Saved entries:
━━━━━━━━━━━━━━━━━━━━

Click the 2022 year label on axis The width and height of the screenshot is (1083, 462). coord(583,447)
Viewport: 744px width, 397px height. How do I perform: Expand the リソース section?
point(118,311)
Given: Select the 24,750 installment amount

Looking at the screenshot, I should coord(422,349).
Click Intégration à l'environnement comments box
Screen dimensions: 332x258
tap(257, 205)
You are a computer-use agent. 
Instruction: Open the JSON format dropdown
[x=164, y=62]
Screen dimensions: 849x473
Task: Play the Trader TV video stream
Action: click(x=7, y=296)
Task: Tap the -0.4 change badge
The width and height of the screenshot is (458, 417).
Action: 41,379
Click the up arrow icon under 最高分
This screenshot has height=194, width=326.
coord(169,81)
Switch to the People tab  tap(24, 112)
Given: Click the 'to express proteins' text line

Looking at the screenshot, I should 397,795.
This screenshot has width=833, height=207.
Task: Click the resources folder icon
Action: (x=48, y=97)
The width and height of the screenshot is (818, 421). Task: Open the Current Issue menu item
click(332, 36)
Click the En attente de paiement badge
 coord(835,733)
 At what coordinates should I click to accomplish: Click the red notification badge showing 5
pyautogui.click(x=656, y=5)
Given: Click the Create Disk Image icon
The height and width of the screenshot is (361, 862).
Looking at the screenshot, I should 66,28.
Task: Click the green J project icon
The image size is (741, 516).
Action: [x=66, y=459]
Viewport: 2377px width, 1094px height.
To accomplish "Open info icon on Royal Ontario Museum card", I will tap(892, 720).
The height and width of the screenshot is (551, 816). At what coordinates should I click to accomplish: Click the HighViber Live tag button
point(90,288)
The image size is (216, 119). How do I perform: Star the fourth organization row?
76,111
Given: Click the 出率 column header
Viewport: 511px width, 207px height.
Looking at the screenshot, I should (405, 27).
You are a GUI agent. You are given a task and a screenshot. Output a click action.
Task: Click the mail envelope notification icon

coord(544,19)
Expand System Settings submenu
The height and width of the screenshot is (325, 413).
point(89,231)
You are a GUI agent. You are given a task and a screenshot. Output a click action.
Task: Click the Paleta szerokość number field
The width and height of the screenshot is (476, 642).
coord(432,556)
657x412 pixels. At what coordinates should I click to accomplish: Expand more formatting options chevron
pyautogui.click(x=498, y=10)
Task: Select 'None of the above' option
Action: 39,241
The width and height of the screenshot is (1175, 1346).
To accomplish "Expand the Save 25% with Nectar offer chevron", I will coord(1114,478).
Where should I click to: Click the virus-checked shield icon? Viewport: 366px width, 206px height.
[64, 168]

━━━━━━━━━━━━━━━━━━━━

*What you need to do*.
Write out all the data exactly.

*Solution to this problem*.
Click the 2022 year label on axis The width and height of the screenshot is (1083, 462). coord(583,447)
Viewport: 744px width, 397px height. How do I perform: Expand the リソース section?
point(118,311)
Given: Select the 24,750 installment amount

Looking at the screenshot, I should coord(422,349).
Click Intégration à l'environnement comments box
Screen dimensions: 332x258
tap(257, 205)
You are a computer-use agent. 
Instruction: Open the JSON format dropdown
[x=164, y=62]
Screen dimensions: 849x473
Task: Play the Trader TV video stream
Action: click(x=7, y=296)
Task: Tap the -0.4 change badge
The width and height of the screenshot is (458, 417).
Action: 41,379
Click the up arrow icon under 最高分
This screenshot has height=194, width=326.
coord(169,81)
Switch to the People tab  tap(24, 112)
Given: Click the 'to express proteins' text line

Looking at the screenshot, I should 397,795.
This screenshot has width=833, height=207.
Task: Click the resources folder icon
Action: (x=48, y=97)
The width and height of the screenshot is (818, 421). Task: Open the Current Issue menu item
click(332, 36)
Click the En attente de paiement badge
 coord(835,733)
 At what coordinates should I click to accomplish: Click the red notification badge showing 5
pyautogui.click(x=656, y=5)
Given: Click the Create Disk Image icon
The height and width of the screenshot is (361, 862).
Looking at the screenshot, I should 66,28.
Task: Click the green J project icon
The image size is (741, 516).
Action: [x=66, y=459]
Viewport: 2377px width, 1094px height.
To accomplish "Open info icon on Royal Ontario Museum card", I will tap(892, 720).
The height and width of the screenshot is (551, 816). At what coordinates should I click to accomplish: Click the HighViber Live tag button
point(90,288)
The image size is (216, 119). How do I perform: Star the fourth organization row?
76,111
Given: Click the 出率 column header
Viewport: 511px width, 207px height.
Looking at the screenshot, I should (405, 27).
You are a GUI agent. You are given a task and a screenshot. Output a click action.
Task: Click the mail envelope notification icon

coord(544,19)
Expand System Settings submenu
The height and width of the screenshot is (325, 413).
point(89,231)
You are a GUI agent. You are given a task and a screenshot. Output a click action.
Task: Click the Paleta szerokość number field
The width and height of the screenshot is (476, 642).
coord(432,556)
657x412 pixels. At what coordinates should I click to accomplish: Expand more formatting options chevron
pyautogui.click(x=498, y=10)
Task: Select 'None of the above' option
Action: 39,241
The width and height of the screenshot is (1175, 1346).
To accomplish "Expand the Save 25% with Nectar offer chevron", I will coord(1114,478).
Where should I click to: Click the virus-checked shield icon? Viewport: 366px width, 206px height.
[64, 168]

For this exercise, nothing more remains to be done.